■ **To do**
Copy out each line below exactly as written.

■ **Task input**

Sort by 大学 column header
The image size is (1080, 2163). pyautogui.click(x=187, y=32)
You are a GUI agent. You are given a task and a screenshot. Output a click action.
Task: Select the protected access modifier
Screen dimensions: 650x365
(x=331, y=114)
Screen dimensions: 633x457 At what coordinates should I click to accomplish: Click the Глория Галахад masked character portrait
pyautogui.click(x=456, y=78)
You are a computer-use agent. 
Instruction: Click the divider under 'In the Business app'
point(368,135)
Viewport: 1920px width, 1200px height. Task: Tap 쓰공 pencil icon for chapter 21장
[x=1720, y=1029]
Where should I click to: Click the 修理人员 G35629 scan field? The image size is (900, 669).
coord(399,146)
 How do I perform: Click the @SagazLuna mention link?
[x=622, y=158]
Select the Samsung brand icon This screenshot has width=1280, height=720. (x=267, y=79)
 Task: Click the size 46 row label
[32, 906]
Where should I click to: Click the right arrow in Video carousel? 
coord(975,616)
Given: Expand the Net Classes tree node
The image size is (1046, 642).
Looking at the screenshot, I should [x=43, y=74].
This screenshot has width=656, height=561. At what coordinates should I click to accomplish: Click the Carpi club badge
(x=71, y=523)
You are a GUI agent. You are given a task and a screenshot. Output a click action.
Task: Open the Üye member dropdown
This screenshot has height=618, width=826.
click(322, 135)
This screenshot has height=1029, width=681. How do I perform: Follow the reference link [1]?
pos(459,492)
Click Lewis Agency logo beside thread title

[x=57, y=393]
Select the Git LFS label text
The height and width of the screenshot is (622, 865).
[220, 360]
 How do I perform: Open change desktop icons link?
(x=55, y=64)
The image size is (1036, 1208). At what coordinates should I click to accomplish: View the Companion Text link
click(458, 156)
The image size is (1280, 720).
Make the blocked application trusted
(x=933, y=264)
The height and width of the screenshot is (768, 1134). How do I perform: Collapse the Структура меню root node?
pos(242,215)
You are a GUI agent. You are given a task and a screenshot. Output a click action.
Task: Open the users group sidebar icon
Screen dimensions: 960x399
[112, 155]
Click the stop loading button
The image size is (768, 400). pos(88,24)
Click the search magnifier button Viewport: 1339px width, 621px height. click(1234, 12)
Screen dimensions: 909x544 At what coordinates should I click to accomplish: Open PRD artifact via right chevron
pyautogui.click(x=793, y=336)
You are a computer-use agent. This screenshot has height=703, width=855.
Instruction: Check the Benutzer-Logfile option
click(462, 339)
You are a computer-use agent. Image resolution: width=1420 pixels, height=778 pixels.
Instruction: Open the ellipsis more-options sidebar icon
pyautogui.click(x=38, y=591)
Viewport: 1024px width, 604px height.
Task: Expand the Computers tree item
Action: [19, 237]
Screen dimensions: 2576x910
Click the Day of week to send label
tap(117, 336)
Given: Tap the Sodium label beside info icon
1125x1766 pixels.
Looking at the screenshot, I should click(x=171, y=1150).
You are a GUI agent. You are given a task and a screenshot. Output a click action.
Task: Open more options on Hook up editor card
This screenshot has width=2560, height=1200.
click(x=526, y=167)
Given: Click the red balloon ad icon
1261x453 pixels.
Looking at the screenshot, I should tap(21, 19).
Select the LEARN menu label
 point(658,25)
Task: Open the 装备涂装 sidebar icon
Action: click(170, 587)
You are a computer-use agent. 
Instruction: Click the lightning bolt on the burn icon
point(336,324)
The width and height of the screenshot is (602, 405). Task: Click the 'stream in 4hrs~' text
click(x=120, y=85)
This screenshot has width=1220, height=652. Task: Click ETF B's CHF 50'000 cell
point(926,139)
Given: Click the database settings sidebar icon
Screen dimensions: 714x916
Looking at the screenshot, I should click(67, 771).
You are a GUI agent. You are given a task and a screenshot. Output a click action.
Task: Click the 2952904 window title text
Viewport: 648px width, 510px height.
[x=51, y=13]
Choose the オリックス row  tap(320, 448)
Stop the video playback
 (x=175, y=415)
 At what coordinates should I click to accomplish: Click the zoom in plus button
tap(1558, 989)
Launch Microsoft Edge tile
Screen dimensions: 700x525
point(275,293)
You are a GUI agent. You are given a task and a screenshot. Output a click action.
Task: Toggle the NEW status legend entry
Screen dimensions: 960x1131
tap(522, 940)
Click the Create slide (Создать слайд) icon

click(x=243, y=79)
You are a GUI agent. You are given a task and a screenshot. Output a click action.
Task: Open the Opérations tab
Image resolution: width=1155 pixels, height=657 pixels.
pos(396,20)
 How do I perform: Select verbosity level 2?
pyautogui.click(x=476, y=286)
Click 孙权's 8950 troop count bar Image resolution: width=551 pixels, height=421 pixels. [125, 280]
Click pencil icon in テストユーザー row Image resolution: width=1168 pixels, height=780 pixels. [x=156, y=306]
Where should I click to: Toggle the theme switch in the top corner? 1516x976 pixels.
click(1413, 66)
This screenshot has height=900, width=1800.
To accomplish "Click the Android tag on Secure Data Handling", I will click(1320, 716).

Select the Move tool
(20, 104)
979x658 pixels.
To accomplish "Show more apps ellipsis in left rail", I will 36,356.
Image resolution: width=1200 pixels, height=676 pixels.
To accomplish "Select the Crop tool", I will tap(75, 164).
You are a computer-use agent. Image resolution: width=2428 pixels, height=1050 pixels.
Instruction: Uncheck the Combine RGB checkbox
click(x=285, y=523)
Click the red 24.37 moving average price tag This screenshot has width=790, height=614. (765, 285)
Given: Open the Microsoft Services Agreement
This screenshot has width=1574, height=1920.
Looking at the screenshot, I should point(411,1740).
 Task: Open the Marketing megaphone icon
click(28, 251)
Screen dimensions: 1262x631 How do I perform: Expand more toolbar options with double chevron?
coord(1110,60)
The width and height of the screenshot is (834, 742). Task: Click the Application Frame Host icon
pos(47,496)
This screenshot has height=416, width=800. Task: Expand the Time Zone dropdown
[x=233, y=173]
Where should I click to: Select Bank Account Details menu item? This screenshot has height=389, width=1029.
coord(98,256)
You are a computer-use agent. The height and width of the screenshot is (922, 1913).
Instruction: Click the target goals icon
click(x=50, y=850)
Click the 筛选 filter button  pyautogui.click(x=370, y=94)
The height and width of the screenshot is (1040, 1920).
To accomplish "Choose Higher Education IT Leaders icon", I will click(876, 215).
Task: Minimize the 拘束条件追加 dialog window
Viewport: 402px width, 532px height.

■ **Result for this exercise**
Sort by 大学 column header
The image size is (1080, 2163). pyautogui.click(x=187, y=32)
You are a GUI agent. You are given a task and a screenshot. Output a click action.
Task: Select the protected access modifier
Screen dimensions: 650x365
(x=331, y=114)
Screen dimensions: 633x457 At what coordinates should I click to accomplish: Click the Глория Галахад masked character portrait
pyautogui.click(x=456, y=78)
You are a computer-use agent. 
Instruction: Click the divider under 'In the Business app'
point(368,135)
Viewport: 1920px width, 1200px height. Task: Tap 쓰공 pencil icon for chapter 21장
[x=1720, y=1029]
Where should I click to: Click the 修理人员 G35629 scan field? The image size is (900, 669).
coord(399,146)
 How do I perform: Click the @SagazLuna mention link?
[x=622, y=158]
Select the Samsung brand icon This screenshot has width=1280, height=720. (x=267, y=79)
 Task: Click the size 46 row label
[32, 906]
Where should I click to: Click the right arrow in Video carousel? 
coord(975,616)
Given: Expand the Net Classes tree node
The image size is (1046, 642).
Looking at the screenshot, I should [x=43, y=74].
This screenshot has width=656, height=561. At what coordinates should I click to accomplish: Click the Carpi club badge
(x=71, y=523)
You are a GUI agent. You are given a task and a screenshot. Output a click action.
Task: Open the Üye member dropdown
This screenshot has height=618, width=826.
click(322, 135)
This screenshot has height=1029, width=681. How do I perform: Follow the reference link [1]?
pos(459,492)
Click Lewis Agency logo beside thread title

[x=57, y=393]
Select the Git LFS label text
The height and width of the screenshot is (622, 865).
[220, 360]
 How do I perform: Open change desktop icons link?
(x=55, y=64)
The image size is (1036, 1208). At what coordinates should I click to accomplish: View the Companion Text link
click(458, 156)
The image size is (1280, 720).
Make the blocked application trusted
(x=933, y=264)
The height and width of the screenshot is (768, 1134). How do I perform: Collapse the Структура меню root node?
pos(242,215)
You are a GUI agent. You are given a task and a screenshot. Output a click action.
Task: Open the users group sidebar icon
Screen dimensions: 960x399
[112, 155]
Click the stop loading button
The image size is (768, 400). pos(88,24)
Click the search magnifier button Viewport: 1339px width, 621px height. click(1234, 12)
Screen dimensions: 909x544 At what coordinates should I click to accomplish: Open PRD artifact via right chevron
pyautogui.click(x=793, y=336)
You are a computer-use agent. This screenshot has height=703, width=855.
Instruction: Check the Benutzer-Logfile option
click(462, 339)
You are a computer-use agent. Image resolution: width=1420 pixels, height=778 pixels.
Instruction: Open the ellipsis more-options sidebar icon
pyautogui.click(x=38, y=591)
Viewport: 1024px width, 604px height.
Task: Expand the Computers tree item
Action: [19, 237]
Screen dimensions: 2576x910
Click the Day of week to send label
tap(117, 336)
Given: Tap the Sodium label beside info icon
1125x1766 pixels.
Looking at the screenshot, I should click(x=171, y=1150).
You are a GUI agent. You are given a task and a screenshot. Output a click action.
Task: Open more options on Hook up editor card
This screenshot has width=2560, height=1200.
click(x=526, y=167)
Given: Click the red balloon ad icon
1261x453 pixels.
Looking at the screenshot, I should tap(21, 19).
Select the LEARN menu label
 point(658,25)
Task: Open the 装备涂装 sidebar icon
Action: click(170, 587)
You are a computer-use agent. 
Instruction: Click the lightning bolt on the burn icon
point(336,324)
The width and height of the screenshot is (602, 405). Task: Click the 'stream in 4hrs~' text
click(x=120, y=85)
This screenshot has width=1220, height=652. Task: Click ETF B's CHF 50'000 cell
point(926,139)
Given: Click the database settings sidebar icon
Screen dimensions: 714x916
Looking at the screenshot, I should click(67, 771).
You are a GUI agent. You are given a task and a screenshot. Output a click action.
Task: Click the 2952904 window title text
Viewport: 648px width, 510px height.
[x=51, y=13]
Choose the オリックス row  tap(320, 448)
Stop the video playback
 (x=175, y=415)
 At what coordinates should I click to accomplish: Click the zoom in plus button
tap(1558, 989)
Launch Microsoft Edge tile
Screen dimensions: 700x525
point(275,293)
You are a GUI agent. You are given a task and a screenshot. Output a click action.
Task: Toggle the NEW status legend entry
Screen dimensions: 960x1131
tap(522, 940)
Click the Create slide (Создать слайд) icon

click(x=243, y=79)
You are a GUI agent. You are given a task and a screenshot. Output a click action.
Task: Open the Opérations tab
Image resolution: width=1155 pixels, height=657 pixels.
pos(396,20)
 How do I perform: Select verbosity level 2?
pyautogui.click(x=476, y=286)
Click 孙权's 8950 troop count bar Image resolution: width=551 pixels, height=421 pixels. [125, 280]
Click pencil icon in テストユーザー row Image resolution: width=1168 pixels, height=780 pixels. [x=156, y=306]
Where should I click to: Toggle the theme switch in the top corner? 1516x976 pixels.
click(1413, 66)
This screenshot has height=900, width=1800.
To accomplish "Click the Android tag on Secure Data Handling", I will click(1320, 716).

Select the Move tool
(20, 104)
979x658 pixels.
To accomplish "Show more apps ellipsis in left rail", I will 36,356.
Image resolution: width=1200 pixels, height=676 pixels.
To accomplish "Select the Crop tool", I will tap(75, 164).
You are a computer-use agent. Image resolution: width=2428 pixels, height=1050 pixels.
Instruction: Uncheck the Combine RGB checkbox
click(x=285, y=523)
Click the red 24.37 moving average price tag This screenshot has width=790, height=614. (765, 285)
Given: Open the Microsoft Services Agreement
This screenshot has width=1574, height=1920.
Looking at the screenshot, I should point(411,1740).
 Task: Open the Marketing megaphone icon
click(28, 251)
Screen dimensions: 1262x631 How do I perform: Expand more toolbar options with double chevron?
coord(1110,60)
The width and height of the screenshot is (834, 742). Task: Click the Application Frame Host icon
pos(47,496)
This screenshot has height=416, width=800. Task: Expand the Time Zone dropdown
[x=233, y=173]
Where should I click to: Select Bank Account Details menu item? This screenshot has height=389, width=1029.
coord(98,256)
You are a computer-use agent. The height and width of the screenshot is (922, 1913).
Instruction: Click the target goals icon
click(x=50, y=850)
Click the 筛选 filter button  pyautogui.click(x=370, y=94)
The height and width of the screenshot is (1040, 1920).
To accomplish "Choose Higher Education IT Leaders icon", I will click(876, 215).
Task: Minimize the 拘束条件追加 dialog window
Viewport: 402px width, 532px height.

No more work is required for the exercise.